__Work required__
The answer should consist of each line below that contains the word "width".

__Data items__
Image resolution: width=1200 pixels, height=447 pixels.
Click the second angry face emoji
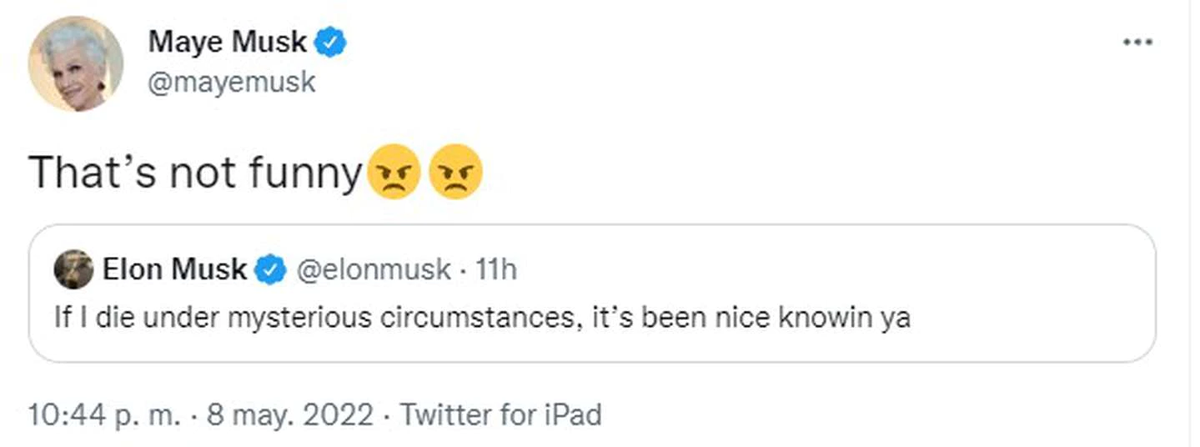pyautogui.click(x=456, y=174)
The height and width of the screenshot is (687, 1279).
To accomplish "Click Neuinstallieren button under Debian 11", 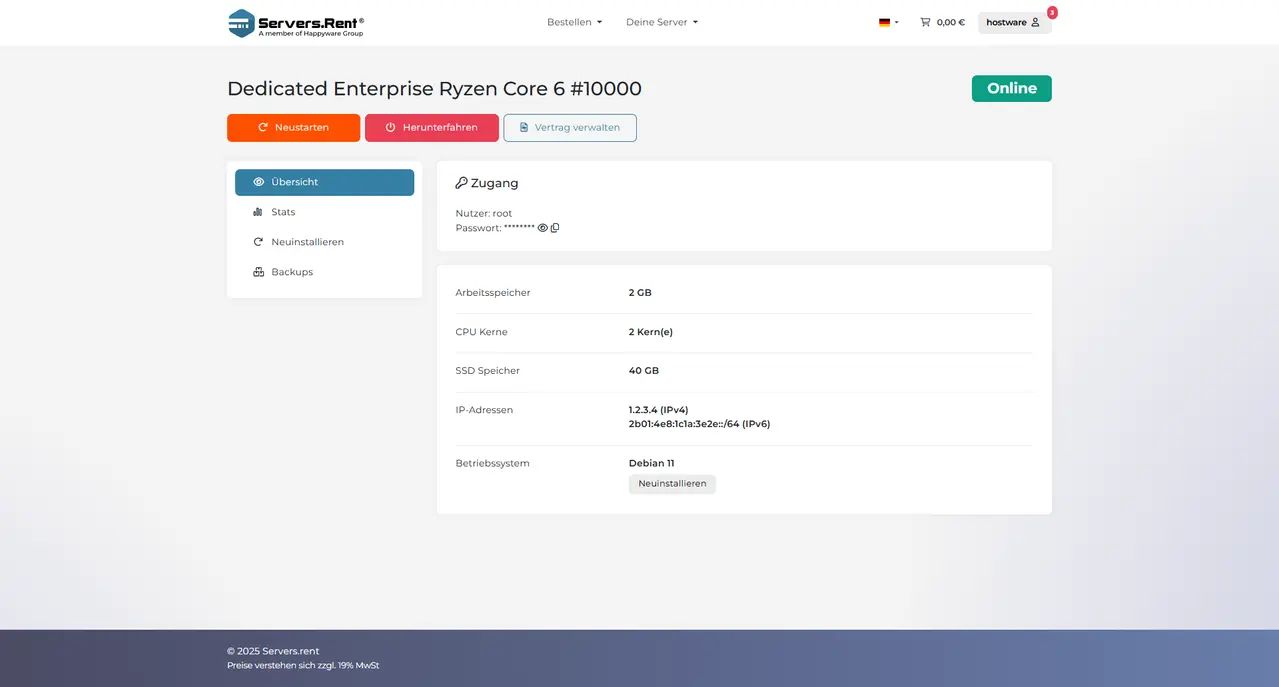I will [x=672, y=484].
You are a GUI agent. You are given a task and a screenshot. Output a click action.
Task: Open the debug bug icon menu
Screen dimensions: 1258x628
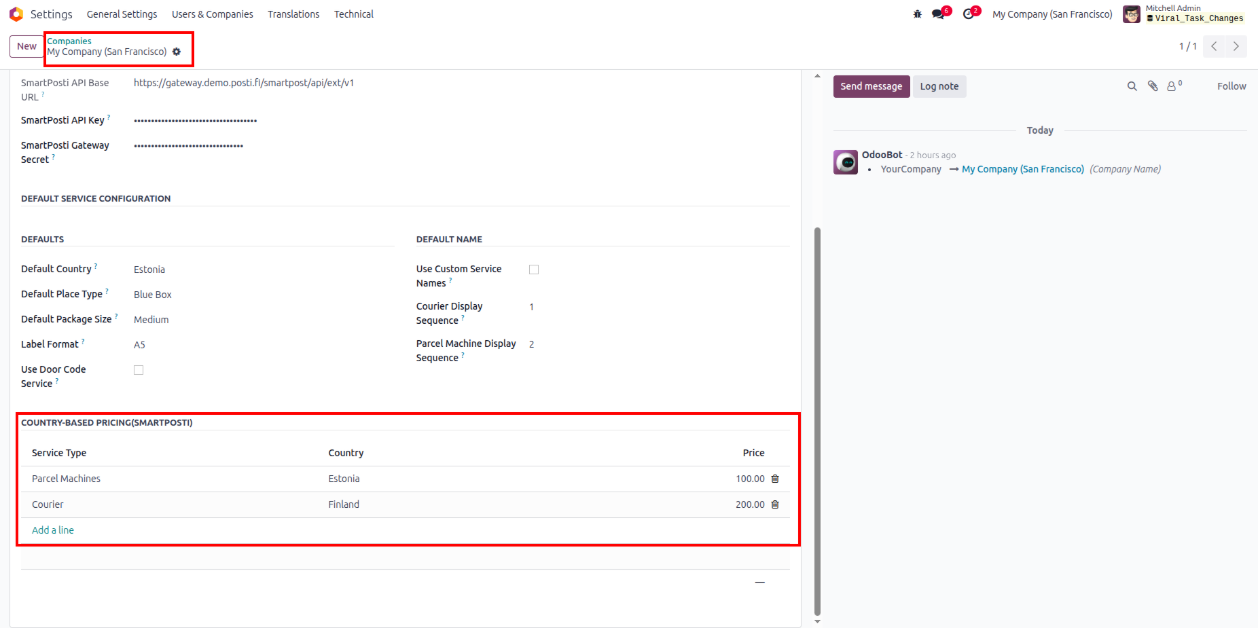917,14
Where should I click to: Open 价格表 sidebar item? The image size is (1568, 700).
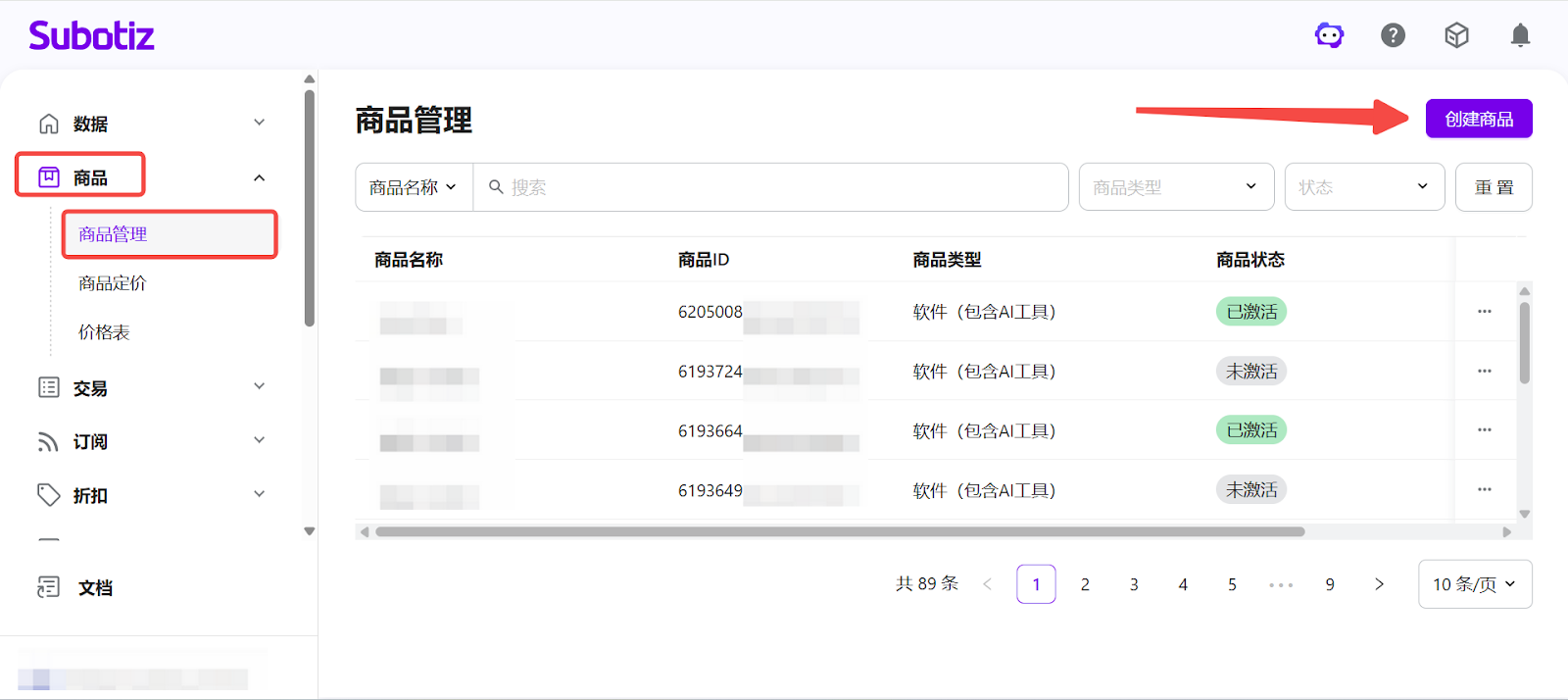104,332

__Result of this exercise__
Image resolution: width=1200 pixels, height=447 pixels.
The height and width of the screenshot is (687, 1279).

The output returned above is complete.